Portrait: Zwergspint

Klasse: Vögel (Aves)
Ordnung: Rackenvögel (Coraciiformes)
Familie: Bienenfresser (Meropidae)
Gattung: Merops
Art: Zwergspint  (Merops pusillus)
Zwergspint (Claude Gibney Finch-Davies)

Zwergspint (Claude Gibney Finch-Davies)

Wie andere Bienenfresser auch ist der Zwergspint ein schlanker, bunter Vogel. Seine Oberseite ist grün, die Kehle gelb, auf ein schwarzes Halsband folgt eine kastanienbraune Brust, die zum Bauch hin zu Beige verblasst. Die Flügel sind grün-braun und der Schnabel schwarz. Der Zwergspint wird 15 bis 17 Zentimeter lang und ist damit die kleinste Bienenfresserart.

Als häufiger und zutraulicher Vogel ist der Zwergspint in seinem Verbreitungsgebiet allgemein bekannt. Nach Schätzungen gibt es 60–80 Millionen Zwergspinte.

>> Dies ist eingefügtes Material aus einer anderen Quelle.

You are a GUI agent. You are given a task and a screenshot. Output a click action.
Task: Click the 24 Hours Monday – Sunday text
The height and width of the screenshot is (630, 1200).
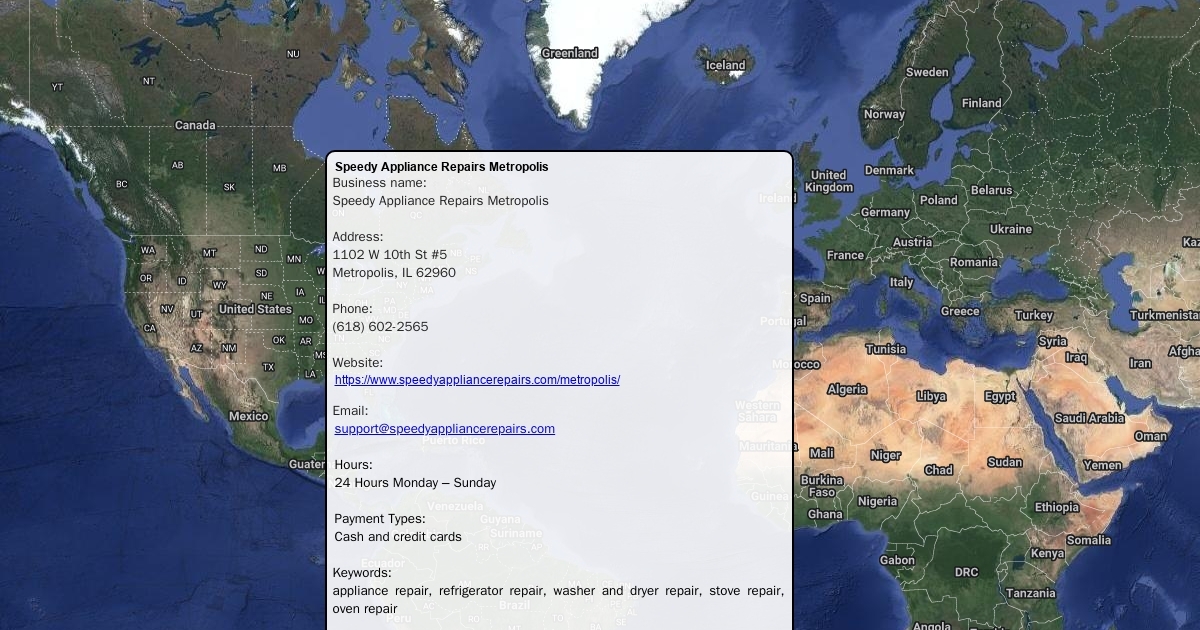click(415, 483)
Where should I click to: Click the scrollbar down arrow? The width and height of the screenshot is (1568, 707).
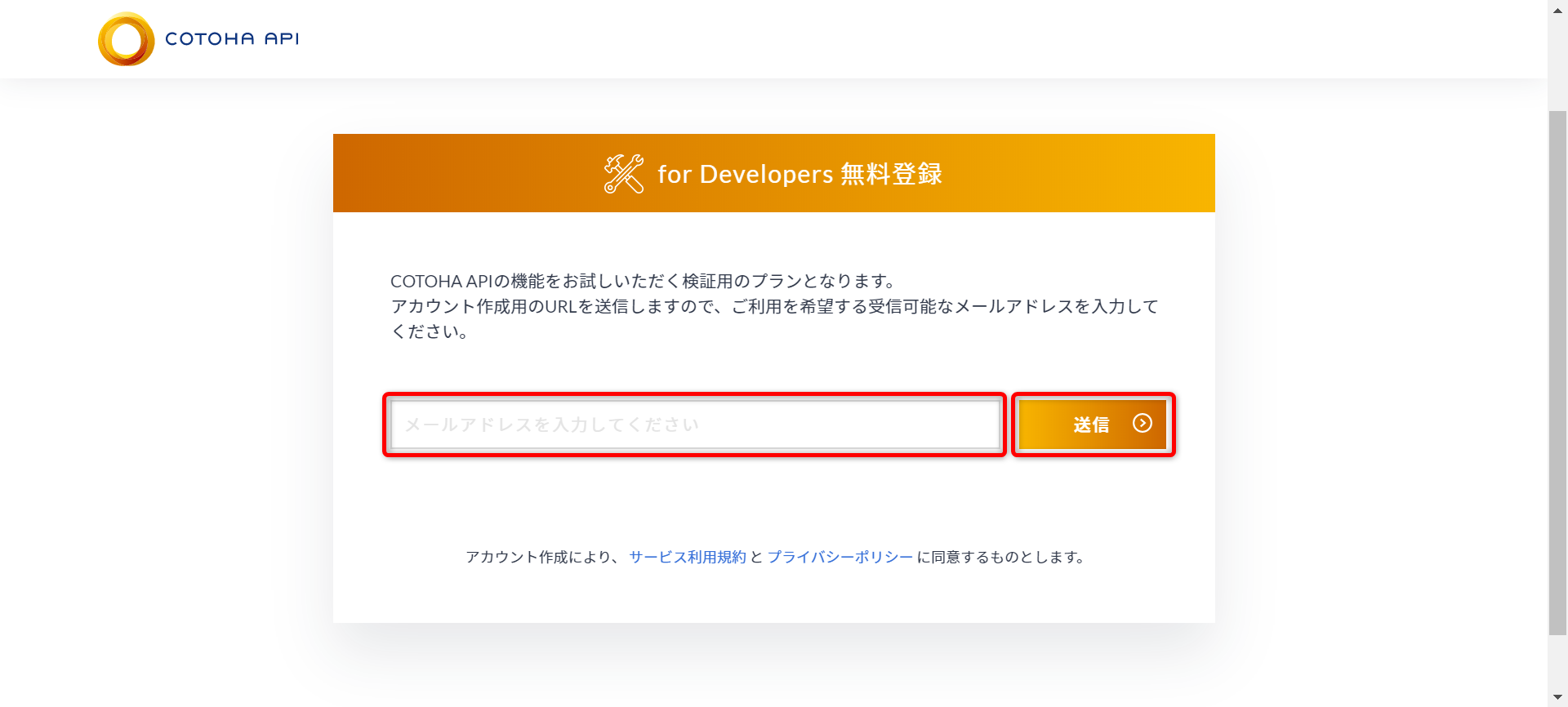tap(1557, 697)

Der Zwergspint brütet in offenem Buschland, vorzugsweise in Gewässernähe. Als typischer Bienenfresser ernährt er sich hauptsächlich von Insekten, vor allem Bienen, Wespen und Hornissen, die er im Flug von einer Ansitzwarte aus fängt. Diese Warten sind oft weniger als einen Meter hoch. Vor dem Verzehr schlägt er die Beute mehrmals auf eine harte Oberfläche, sodass sie nicht mehr stechen kann.
Im Gegensatz zu anderen Bienenfressern brütet der Zwergspint nicht in Kolonien. Er gräbt eine Brutröhre in sandige Ufer oder auch in den Eingangsbereich eines Erdferkelbaues; Männchen und Weibchen wechseln sich beim Brüten ab. Zwergspinte bilden Schlafgemeinschaften auf Bäumen. Ihr Ruf ist ein weiches „siip“.